Finnish trade union leader (born 1942)

' (born 3 December 1942) is a Finnish former trade union leader.

Born in Vaasa as Maj-Len Rönnholm, she grew up in a Swedish-speaking family in Sepänkylä, then in Palosaari and Huutoniemi. She was educated at the Vaasa Svenska Flicklyceum and the Vaasa handelsläroverk, then took various jobs in administration. She married in 1961 and had her first child the same year. During her maternity leave, she became active in the Finnish Social Democratic Party (SDP).

Remahl joined the Union of Salaried Employees (STL) in 1972, and in 1976 was appointed as the union's first regional secretary for Central Finland.
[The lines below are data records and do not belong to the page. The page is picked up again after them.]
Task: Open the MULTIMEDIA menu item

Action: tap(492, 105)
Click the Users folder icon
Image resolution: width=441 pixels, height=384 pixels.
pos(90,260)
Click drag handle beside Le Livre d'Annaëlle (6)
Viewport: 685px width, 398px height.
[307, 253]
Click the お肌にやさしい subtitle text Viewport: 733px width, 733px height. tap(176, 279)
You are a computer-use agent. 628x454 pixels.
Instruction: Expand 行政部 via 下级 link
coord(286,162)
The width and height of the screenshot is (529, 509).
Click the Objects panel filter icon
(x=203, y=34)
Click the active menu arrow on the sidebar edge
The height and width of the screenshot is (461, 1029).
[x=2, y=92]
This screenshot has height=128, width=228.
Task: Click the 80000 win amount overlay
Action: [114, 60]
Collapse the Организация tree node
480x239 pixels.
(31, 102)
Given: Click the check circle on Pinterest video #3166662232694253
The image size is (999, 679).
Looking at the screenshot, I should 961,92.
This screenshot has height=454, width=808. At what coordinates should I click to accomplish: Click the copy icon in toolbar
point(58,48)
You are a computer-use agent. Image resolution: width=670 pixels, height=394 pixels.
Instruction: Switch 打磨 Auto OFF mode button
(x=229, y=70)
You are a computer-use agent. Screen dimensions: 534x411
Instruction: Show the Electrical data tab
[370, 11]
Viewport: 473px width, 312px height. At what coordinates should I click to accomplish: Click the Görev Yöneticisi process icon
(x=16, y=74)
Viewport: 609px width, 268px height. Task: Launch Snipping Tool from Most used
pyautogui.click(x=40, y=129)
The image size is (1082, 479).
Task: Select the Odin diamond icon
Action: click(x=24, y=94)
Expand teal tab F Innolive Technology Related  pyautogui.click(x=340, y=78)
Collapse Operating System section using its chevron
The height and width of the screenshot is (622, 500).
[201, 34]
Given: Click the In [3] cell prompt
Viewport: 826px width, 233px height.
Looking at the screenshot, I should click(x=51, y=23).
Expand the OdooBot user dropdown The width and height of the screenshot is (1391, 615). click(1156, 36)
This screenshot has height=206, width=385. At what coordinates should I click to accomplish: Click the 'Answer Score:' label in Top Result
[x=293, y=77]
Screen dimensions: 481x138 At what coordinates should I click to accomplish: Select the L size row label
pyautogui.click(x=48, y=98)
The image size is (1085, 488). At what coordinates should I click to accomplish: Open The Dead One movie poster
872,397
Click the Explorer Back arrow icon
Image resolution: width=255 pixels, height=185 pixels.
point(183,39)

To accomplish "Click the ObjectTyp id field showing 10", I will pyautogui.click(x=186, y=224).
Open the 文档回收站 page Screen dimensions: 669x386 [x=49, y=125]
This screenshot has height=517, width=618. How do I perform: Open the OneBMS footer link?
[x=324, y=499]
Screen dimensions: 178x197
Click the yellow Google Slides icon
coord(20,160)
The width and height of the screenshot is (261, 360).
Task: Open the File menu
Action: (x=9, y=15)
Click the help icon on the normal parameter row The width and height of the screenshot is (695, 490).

In 1980, after her second child was born, she moved to work as a regional administrator for the Commercial Workers' Union, to reduce the travel required.

In 1986, Remahl was elected as president of the union. Despite having the backing of the union's general secretary and the previous president, she was little known in the union, her campaign boosted when the Finnish Government passed that year's Equality Act. The following year, the union took part in a merger which formed the Business Union, Remahl continuing as president of the new union.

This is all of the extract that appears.